EXERCISE DESCRIPTION: Pictures should not appear in the copy; the records themselves must be written out exactly.

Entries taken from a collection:
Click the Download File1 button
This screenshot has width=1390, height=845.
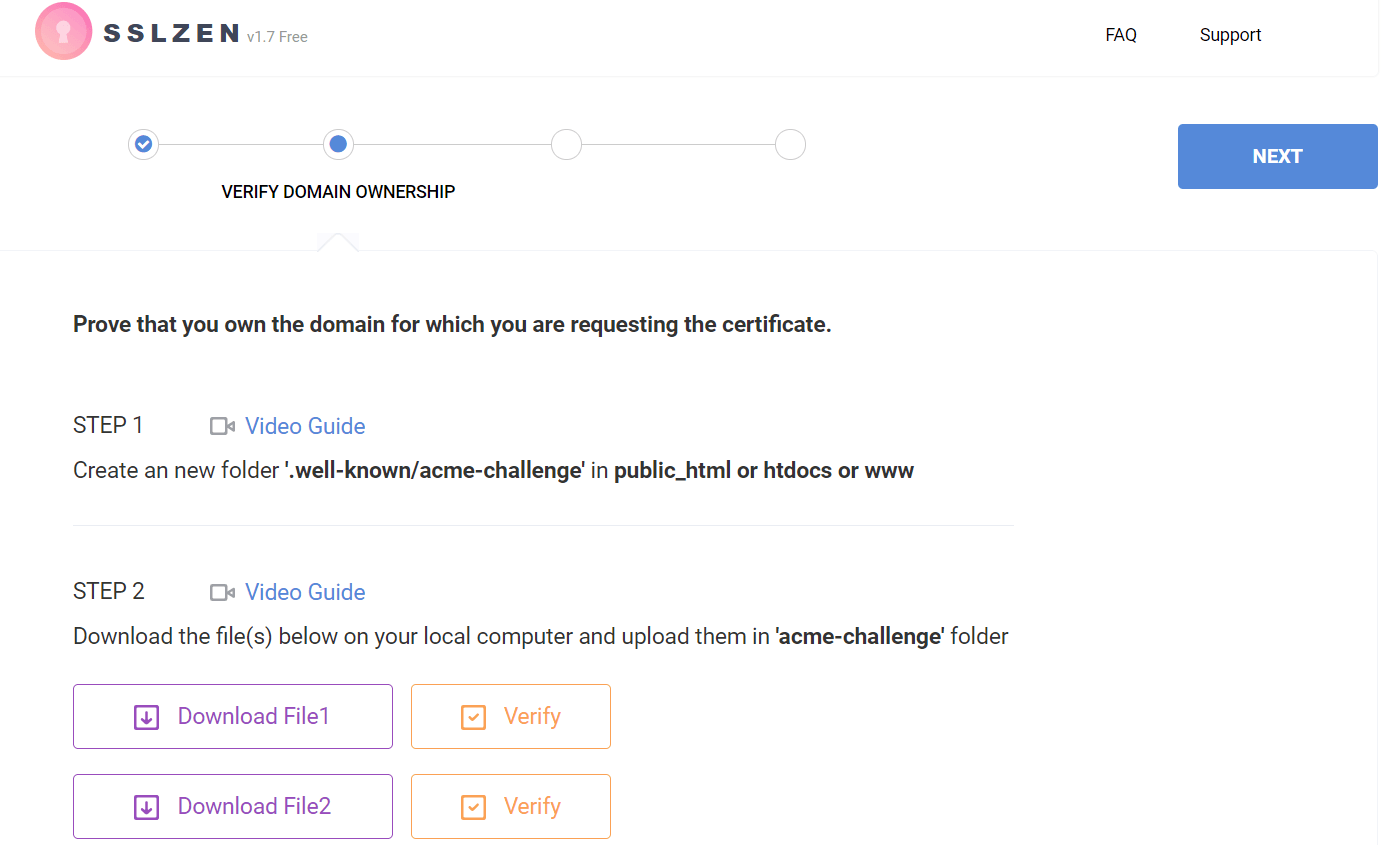click(233, 716)
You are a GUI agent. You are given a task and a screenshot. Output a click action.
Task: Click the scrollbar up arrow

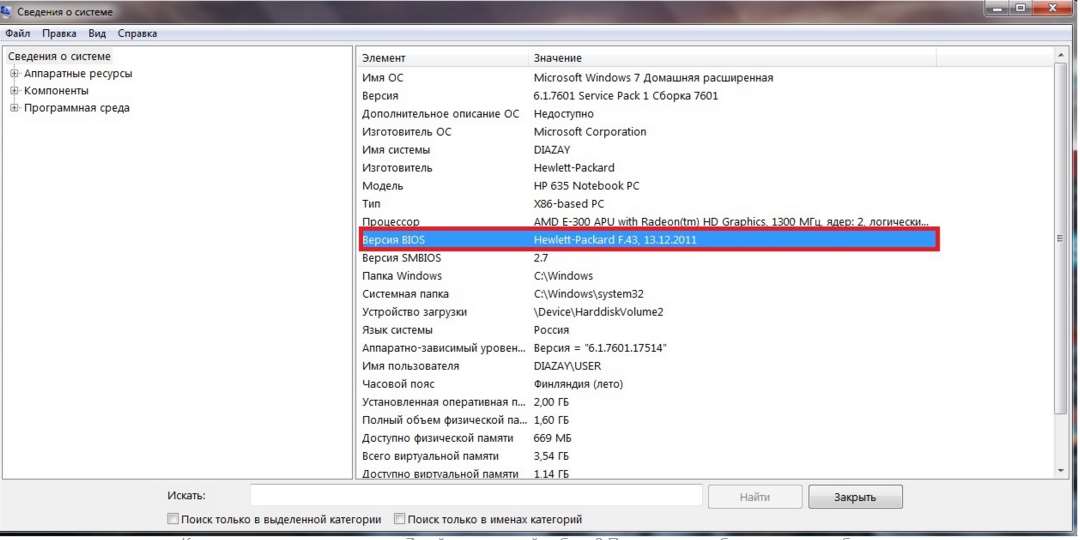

ANSWER BELOW:
Click the Download File1 button
This screenshot has width=1390, height=845.
click(233, 716)
You are a GUI agent. You are given a task and a screenshot. Output a click action.
Task: Click the scrollbar up arrow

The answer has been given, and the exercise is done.